▶ [TASK TO CARRY OUT]
In the records below, take the line containing "Given: Delete the 04:30 PM - 05:00 PM slot" and reproduce it and every subsequent line exactly, adding nothing.

|---|

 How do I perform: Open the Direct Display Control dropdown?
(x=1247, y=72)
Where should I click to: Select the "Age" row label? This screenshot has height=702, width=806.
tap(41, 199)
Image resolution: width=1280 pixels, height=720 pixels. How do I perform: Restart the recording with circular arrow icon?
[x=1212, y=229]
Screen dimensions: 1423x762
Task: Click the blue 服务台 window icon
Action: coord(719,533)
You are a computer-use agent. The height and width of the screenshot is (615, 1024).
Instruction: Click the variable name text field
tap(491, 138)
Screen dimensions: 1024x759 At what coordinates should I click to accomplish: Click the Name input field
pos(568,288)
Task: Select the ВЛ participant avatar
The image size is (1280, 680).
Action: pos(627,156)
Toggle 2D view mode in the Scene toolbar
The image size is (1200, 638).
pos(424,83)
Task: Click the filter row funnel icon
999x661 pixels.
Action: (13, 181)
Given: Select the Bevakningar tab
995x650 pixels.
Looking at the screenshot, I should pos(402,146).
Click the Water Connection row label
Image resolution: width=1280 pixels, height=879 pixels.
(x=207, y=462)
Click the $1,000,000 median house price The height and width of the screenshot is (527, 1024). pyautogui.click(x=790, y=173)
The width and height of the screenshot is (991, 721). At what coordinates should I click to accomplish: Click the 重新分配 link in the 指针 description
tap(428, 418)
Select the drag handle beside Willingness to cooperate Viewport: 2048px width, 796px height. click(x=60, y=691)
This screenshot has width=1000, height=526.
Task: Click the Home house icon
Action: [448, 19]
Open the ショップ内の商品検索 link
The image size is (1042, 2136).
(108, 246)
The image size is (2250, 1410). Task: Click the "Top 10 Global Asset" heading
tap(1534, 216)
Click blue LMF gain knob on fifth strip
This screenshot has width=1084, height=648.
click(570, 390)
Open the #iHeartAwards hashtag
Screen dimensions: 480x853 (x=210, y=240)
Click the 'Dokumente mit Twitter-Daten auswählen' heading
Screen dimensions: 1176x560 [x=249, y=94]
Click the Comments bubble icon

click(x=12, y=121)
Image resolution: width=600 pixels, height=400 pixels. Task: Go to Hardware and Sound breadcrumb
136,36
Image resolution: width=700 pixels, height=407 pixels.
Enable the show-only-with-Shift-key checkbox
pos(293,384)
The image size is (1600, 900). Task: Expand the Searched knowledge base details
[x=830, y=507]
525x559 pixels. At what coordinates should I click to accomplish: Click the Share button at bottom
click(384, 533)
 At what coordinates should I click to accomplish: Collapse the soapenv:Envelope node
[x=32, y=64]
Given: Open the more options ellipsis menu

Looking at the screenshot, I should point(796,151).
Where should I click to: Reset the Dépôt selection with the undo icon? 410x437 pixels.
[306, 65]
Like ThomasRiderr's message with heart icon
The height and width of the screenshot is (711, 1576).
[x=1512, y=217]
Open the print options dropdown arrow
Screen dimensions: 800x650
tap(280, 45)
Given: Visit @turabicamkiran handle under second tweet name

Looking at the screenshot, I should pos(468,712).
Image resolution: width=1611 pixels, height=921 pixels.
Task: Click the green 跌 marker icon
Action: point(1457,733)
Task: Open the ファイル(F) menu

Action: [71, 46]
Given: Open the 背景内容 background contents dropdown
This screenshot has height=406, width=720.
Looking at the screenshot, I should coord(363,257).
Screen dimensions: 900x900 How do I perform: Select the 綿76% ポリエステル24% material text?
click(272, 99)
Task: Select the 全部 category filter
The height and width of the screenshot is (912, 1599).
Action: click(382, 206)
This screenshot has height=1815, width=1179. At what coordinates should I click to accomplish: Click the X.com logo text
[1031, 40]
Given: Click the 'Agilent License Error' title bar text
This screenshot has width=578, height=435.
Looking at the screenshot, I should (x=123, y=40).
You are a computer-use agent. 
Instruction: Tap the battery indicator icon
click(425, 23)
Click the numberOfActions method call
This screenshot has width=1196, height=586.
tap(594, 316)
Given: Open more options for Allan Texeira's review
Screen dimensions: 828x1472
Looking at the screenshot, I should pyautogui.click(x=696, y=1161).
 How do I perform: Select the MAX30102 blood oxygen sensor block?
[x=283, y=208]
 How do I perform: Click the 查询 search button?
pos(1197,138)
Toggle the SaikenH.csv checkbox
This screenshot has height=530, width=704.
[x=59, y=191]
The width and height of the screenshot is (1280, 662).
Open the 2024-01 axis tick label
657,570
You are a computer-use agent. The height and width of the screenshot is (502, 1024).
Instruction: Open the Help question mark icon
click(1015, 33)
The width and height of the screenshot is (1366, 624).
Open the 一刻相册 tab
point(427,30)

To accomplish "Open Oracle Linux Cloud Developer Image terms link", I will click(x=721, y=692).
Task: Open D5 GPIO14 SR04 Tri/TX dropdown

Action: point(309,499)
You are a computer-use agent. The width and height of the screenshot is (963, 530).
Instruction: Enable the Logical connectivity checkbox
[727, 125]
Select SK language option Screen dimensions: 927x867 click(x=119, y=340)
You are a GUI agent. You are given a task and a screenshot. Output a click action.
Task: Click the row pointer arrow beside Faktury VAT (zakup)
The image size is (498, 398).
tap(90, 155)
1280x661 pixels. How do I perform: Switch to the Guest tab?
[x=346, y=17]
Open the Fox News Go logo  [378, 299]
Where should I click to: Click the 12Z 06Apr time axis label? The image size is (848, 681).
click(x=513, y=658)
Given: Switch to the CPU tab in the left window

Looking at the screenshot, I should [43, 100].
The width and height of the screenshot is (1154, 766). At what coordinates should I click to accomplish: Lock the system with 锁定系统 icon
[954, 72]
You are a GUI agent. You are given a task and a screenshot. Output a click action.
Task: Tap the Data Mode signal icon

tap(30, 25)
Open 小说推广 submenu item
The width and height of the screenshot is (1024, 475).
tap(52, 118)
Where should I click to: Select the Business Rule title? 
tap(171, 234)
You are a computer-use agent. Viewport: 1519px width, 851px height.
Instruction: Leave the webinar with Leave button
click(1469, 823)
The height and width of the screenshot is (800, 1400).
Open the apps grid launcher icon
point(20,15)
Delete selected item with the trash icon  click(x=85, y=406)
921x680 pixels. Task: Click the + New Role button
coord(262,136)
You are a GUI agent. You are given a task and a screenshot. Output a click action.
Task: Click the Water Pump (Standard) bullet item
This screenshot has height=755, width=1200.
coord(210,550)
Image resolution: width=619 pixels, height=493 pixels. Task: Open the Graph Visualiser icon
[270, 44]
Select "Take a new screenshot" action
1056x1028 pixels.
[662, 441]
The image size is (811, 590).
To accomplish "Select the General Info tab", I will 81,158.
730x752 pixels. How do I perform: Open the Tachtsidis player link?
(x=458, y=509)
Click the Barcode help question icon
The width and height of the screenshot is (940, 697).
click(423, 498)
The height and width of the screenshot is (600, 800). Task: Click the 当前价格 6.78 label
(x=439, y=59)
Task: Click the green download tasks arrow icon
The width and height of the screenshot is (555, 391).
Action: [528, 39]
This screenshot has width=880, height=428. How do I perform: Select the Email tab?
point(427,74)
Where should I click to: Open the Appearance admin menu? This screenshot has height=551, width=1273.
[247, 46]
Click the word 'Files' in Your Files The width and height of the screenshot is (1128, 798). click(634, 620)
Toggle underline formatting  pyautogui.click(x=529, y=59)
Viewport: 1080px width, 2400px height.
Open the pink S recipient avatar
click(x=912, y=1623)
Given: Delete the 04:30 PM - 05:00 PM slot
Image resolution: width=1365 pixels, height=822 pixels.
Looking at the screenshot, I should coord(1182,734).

|---|

▶ [THE COMPLETED TASK]
Given: Delete the 04:30 PM - 05:00 PM slot
Image resolution: width=1365 pixels, height=822 pixels.
Looking at the screenshot, I should coord(1182,734).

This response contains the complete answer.